Invensys is highlighting the situational awareness issue because “42 percent of industrial business losses are generated by human error most commonly caused by a lack of situational awareness,” says John Krajewski, director of HMI and supervisory product management for Invensys. Considering the criticality of the problem, Krajewski says Invensys holistically redesigned its software to increase situational awareness through a number of improvements, ranging from the historian to real-time object representations to front-end graphics.

When you consider situational awareness, HMI screens are ground zero for the concept.  That’s why there’s been so much focus recently on the HMI color guidelines presented in the High-Performance HMI Handbook and the ASM Consortium guidelines. 

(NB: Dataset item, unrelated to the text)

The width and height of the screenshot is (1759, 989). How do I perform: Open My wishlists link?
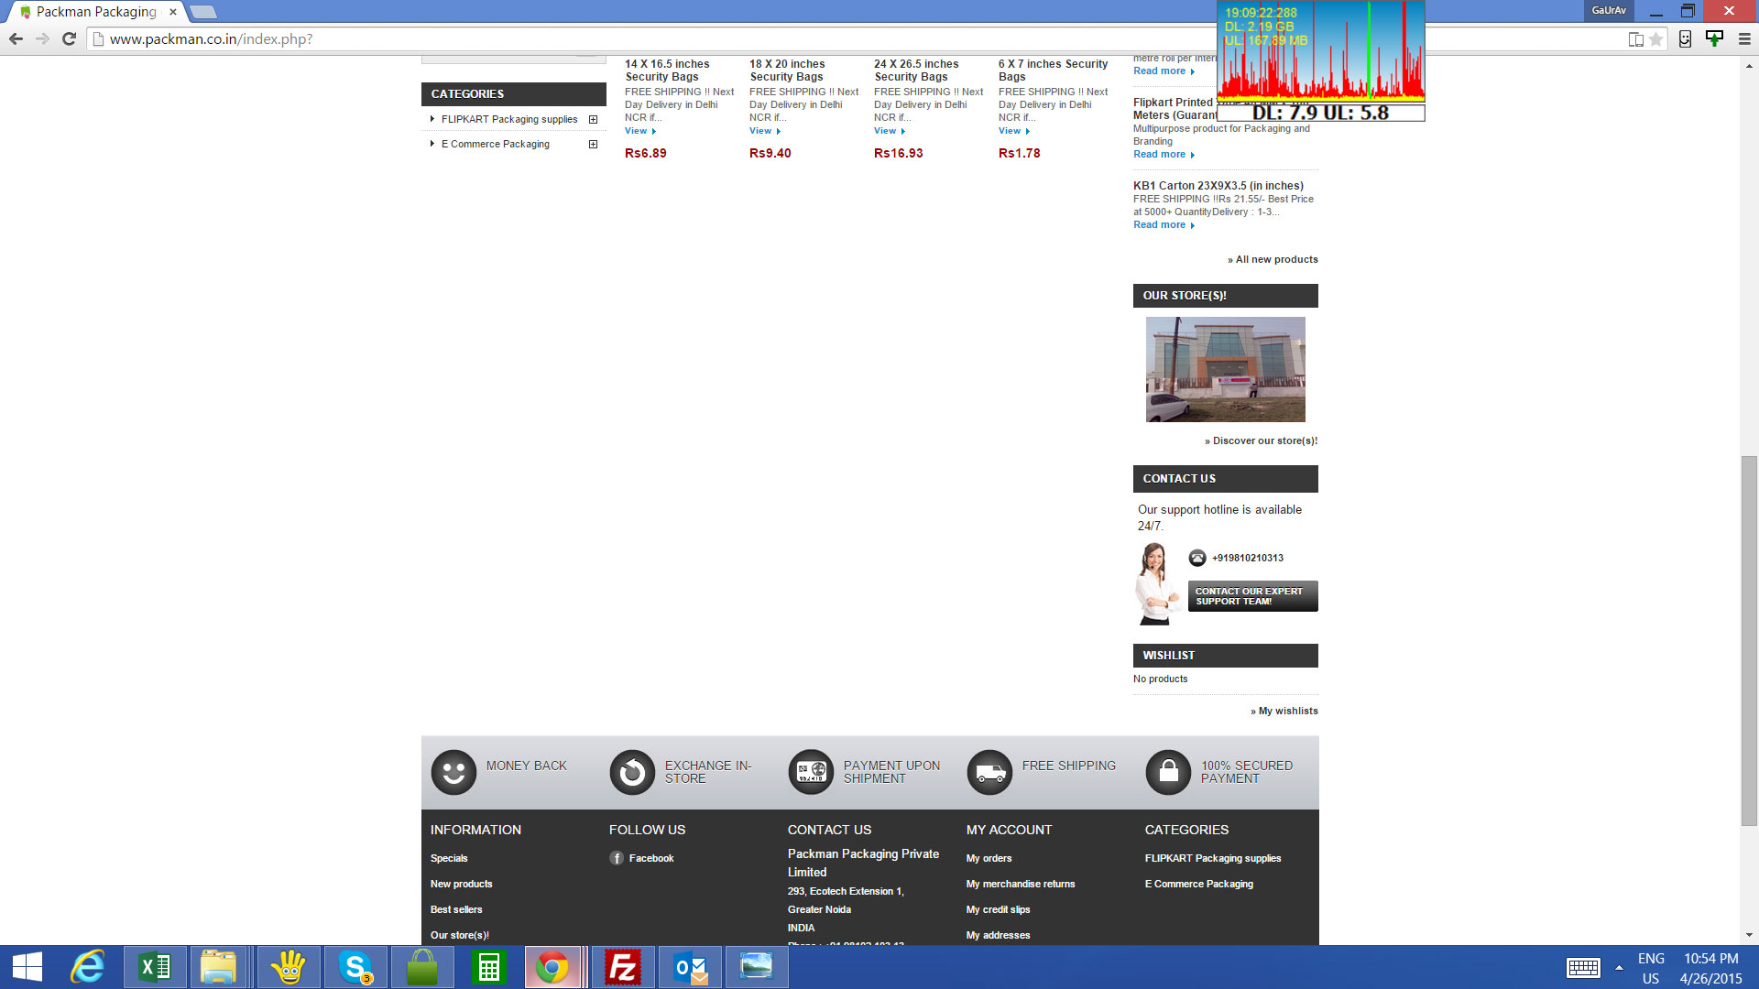[1287, 712]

“But there are inconsistencies between the color standards listed in those two sources,” says Krajewski. “Invensys is not looking to dictate that one or the other of these paths is right or wrong; we’re looking to allow the user to implement the practices that best fit their business.”

To deliver this, Invensys has “abstracted color out of our system platform to allow users to choose the color palette that fits their operation best,” says Krajewski.

In the new InTouch software, Style Libraries are offered that allow the user to choose color palettes that conform to the ASM Consortium guidelines or to the High-Performance HMI recommendations. These style definitions can also be altered to fit a company’s unique requirements. “This level of selection is critical since we serve nearly every industrial vertical,” Krajewski notes.

“Initial testing indicates that use of these new style definitions and standardized colors can help users reduce situation interpretation time by 40 percent and can lead to a five-fold improvement in detecting abnormal situations before they occur,” says Krajewski. “After initial detection, the new navigation aspects of the software can improve the success rate for handling abnormal situations by as much as 37 percent; and we’ve seen a 41 percent reduction in the time required to complete tasks.” 

Updates to the Historian software are another key aspect of the overall System Platform update. The new Historian supports up to 2 million data points in a single instance of the historian. To put that in perspective, the 2012 revision (released two years ago) supported 150,000 data points; the 2012 r2 version (released last year) supported 500,000 data points. “Plus, with the new Historian, you can tier multiple Historians together to give you a nearly limitless Historian platform,” adds Krajewski.

The ability to access and store this many data points also impacts visualization. After all, having the ability to log so many data points is one thing. Accessing them and, more importantly, understanding them in the correct context and extracting meaningful information from them is another. This is where Invensys’s holistic investment in the System Platform comes into play.

For example, consider the new alarm aggregation capability, which segments alarms into four categories: Critical, High, Medium, and Low. “This grouping is based on best practices from EEMUA and ISA 18.2,” says Krajewski, as he notes that default settings for these categories are as follows:
• Critical alarms are those that need to be responded to in less than 5 minutes;
• High alarms need response within 30 minutes;
• Medium alarms in less than 60 minutes; and
• Low alarms are those that require a response in less than 120 minutes.
“These times can be adjusted based on the needs of the business,” he adds.

Extending the notion of combining style and content for visualization are the new Symbol Wizards, which allow users to simply point-and-click to assemble HMIs. “Considering that many of those tasked with creating HMIs lack the depth of experience of a 15 or 20 year engineering veteran, Symbol Wizards make it easy for less-experienced personnel to leverage the experience embedded in the software to create best practice HMIs,” Krajewski says.

Krajewski explains that, using the Symbol Wizards, customers are walked through the process of adding, say, a pressure transmitter to the HMI. “The Wizard eases the development of presentation layer of the transmitter by asking the user about the transmitter’s high and low limits, averages, etc.,” he says. “Once those questions are answered, the symbol is created using best practices. With the Software Wizards, HMI creation is driven by domain-oriented knowledge, not software expertise. The Wizards allows users to focus on their capabilities without being software experts. Being software experts is our job.”